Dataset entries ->
⁂

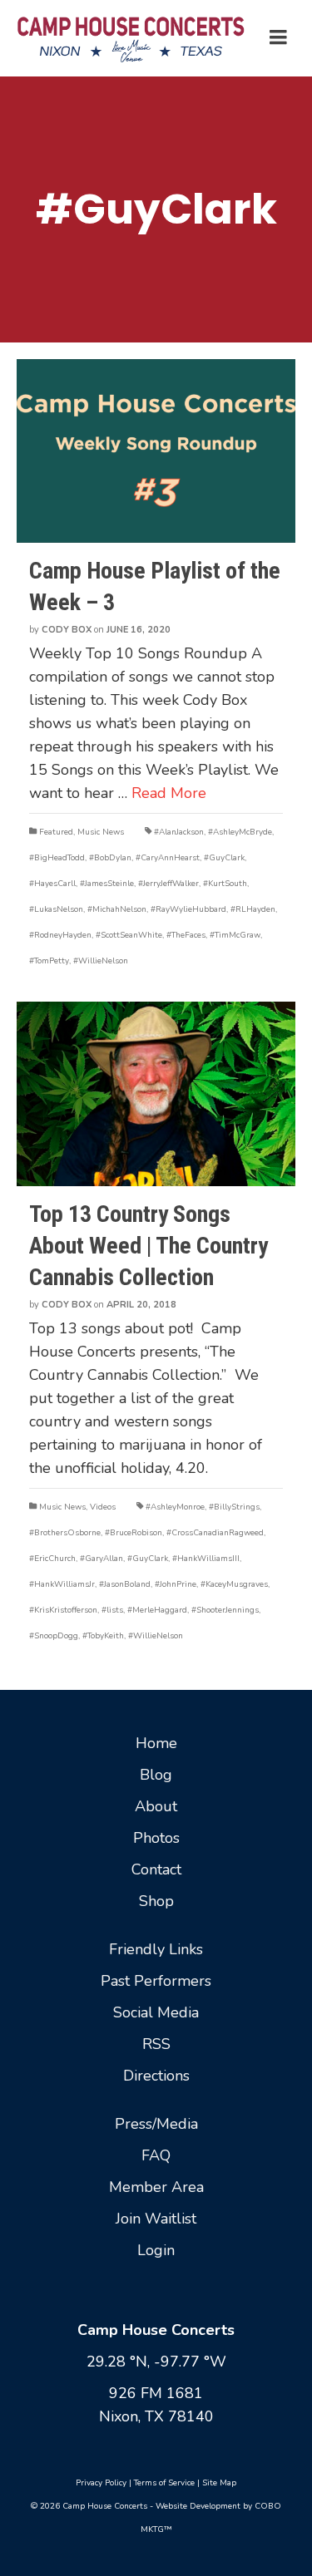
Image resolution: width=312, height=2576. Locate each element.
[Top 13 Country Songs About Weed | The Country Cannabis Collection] (156, 1093)
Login (156, 2250)
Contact (156, 1869)
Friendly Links (156, 1949)
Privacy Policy (101, 2483)
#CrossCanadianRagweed (215, 1533)
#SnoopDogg (53, 1636)
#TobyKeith (103, 1636)
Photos (156, 1838)
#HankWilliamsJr (62, 1584)
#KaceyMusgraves (234, 1584)
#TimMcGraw (235, 935)
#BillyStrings (234, 1507)
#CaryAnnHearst (168, 858)
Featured (56, 832)
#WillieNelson (100, 961)
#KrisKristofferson (63, 1610)
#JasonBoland (125, 1584)
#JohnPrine (175, 1584)
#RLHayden (252, 909)
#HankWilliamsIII (206, 1558)
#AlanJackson (179, 832)
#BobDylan (110, 858)
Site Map (219, 2483)
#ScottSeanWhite (129, 935)
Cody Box (67, 629)
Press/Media (156, 2124)
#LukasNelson (56, 909)
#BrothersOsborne (65, 1533)
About (156, 1806)
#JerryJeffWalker (168, 883)
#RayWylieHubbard (188, 909)
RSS (156, 2044)
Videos (103, 1507)
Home (156, 1743)
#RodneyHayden (60, 935)
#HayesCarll (52, 883)
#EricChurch (52, 1558)
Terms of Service (164, 2483)
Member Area (156, 2187)
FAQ (156, 2155)
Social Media (156, 2012)
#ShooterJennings (225, 1610)
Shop (156, 1901)
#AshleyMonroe (175, 1507)
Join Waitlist (156, 2219)
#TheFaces (186, 935)
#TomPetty (49, 961)
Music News (100, 832)
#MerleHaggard (157, 1610)
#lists (112, 1610)
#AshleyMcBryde (240, 832)
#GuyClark (224, 858)
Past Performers (156, 1981)
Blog (156, 1775)
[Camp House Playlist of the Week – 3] (156, 451)
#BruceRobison (133, 1533)
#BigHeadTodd (57, 858)
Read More (168, 793)
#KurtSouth (225, 883)
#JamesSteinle (107, 883)
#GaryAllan (101, 1558)
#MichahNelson (116, 909)
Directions (156, 2076)
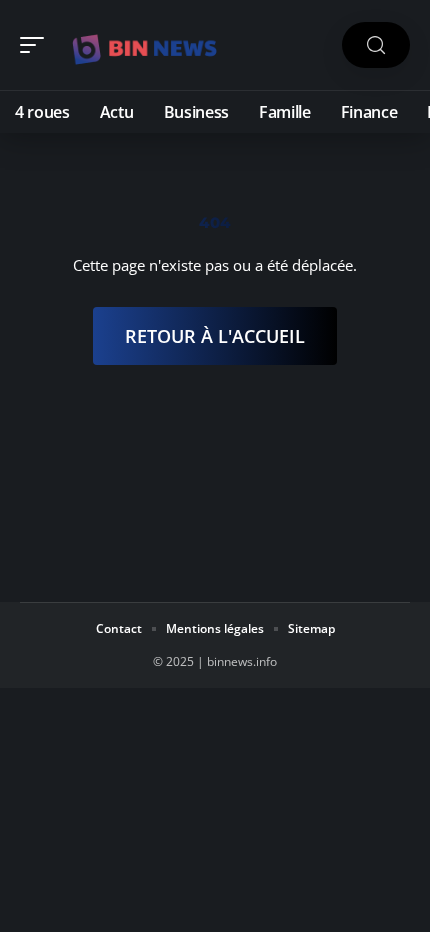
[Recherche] (376, 45)
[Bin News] (144, 45)
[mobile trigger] (37, 45)
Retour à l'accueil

⁂

About this task ->
Should the entries hold any pictures, please omit those and print the remaining text exactly.

Result ->
Image resolution: width=312, height=2576. Locate each element.
[Top 13 Country Songs About Weed | The Country Cannabis Collection] (156, 1093)
Login (156, 2250)
Contact (156, 1869)
Friendly Links (156, 1949)
Privacy Policy (101, 2483)
#CrossCanadianRagweed (215, 1533)
#SnoopDogg (53, 1636)
#TobyKeith (103, 1636)
Photos (156, 1838)
#HankWilliamsJr (62, 1584)
#KaceyMusgraves (234, 1584)
#TimMcGraw (235, 935)
#BillyStrings (234, 1507)
#CaryAnnHearst (168, 858)
Featured (56, 832)
#WillieNelson (100, 961)
#KrisKristofferson (63, 1610)
#JasonBoland (125, 1584)
#JohnPrine (175, 1584)
#RLHayden (252, 909)
#HankWilliamsIII (206, 1558)
#AlanJackson (179, 832)
#BobDylan (110, 858)
Site Map (219, 2483)
#ScottSeanWhite (129, 935)
Cody Box (67, 629)
Press/Media (156, 2124)
#LukasNelson (56, 909)
#BrothersOsborne (65, 1533)
About (156, 1806)
#JerryJeffWalker (168, 883)
#RayWylieHubbard (188, 909)
RSS (156, 2044)
Videos (103, 1507)
Home (156, 1743)
#RodneyHayden (60, 935)
#HayesCarll (52, 883)
#EricChurch (52, 1558)
Terms of Service (164, 2483)
Member Area (156, 2187)
FAQ (156, 2155)
Social Media (156, 2012)
#ShooterJennings (225, 1610)
Shop (156, 1901)
#AshleyMonroe (175, 1507)
Join Waitlist (156, 2219)
#TheFaces (186, 935)
#TomPetty (49, 961)
Music News (100, 832)
#MerleHaggard (157, 1610)
#lists (112, 1610)
#AshleyMcBryde (240, 832)
#GuyClark (224, 858)
Past Performers (156, 1981)
Blog (156, 1775)
[Camp House Playlist of the Week – 3] (156, 451)
#BruceRobison (133, 1533)
#BigHeadTodd (57, 858)
Read More (168, 793)
#KurtSouth (225, 883)
#JamesSteinle (107, 883)
#GaryAllan (101, 1558)
#MichahNelson (116, 909)
Directions (156, 2076)
[Recherche] (376, 45)
[Bin News] (144, 45)
[mobile trigger] (37, 45)
Retour à l'accueil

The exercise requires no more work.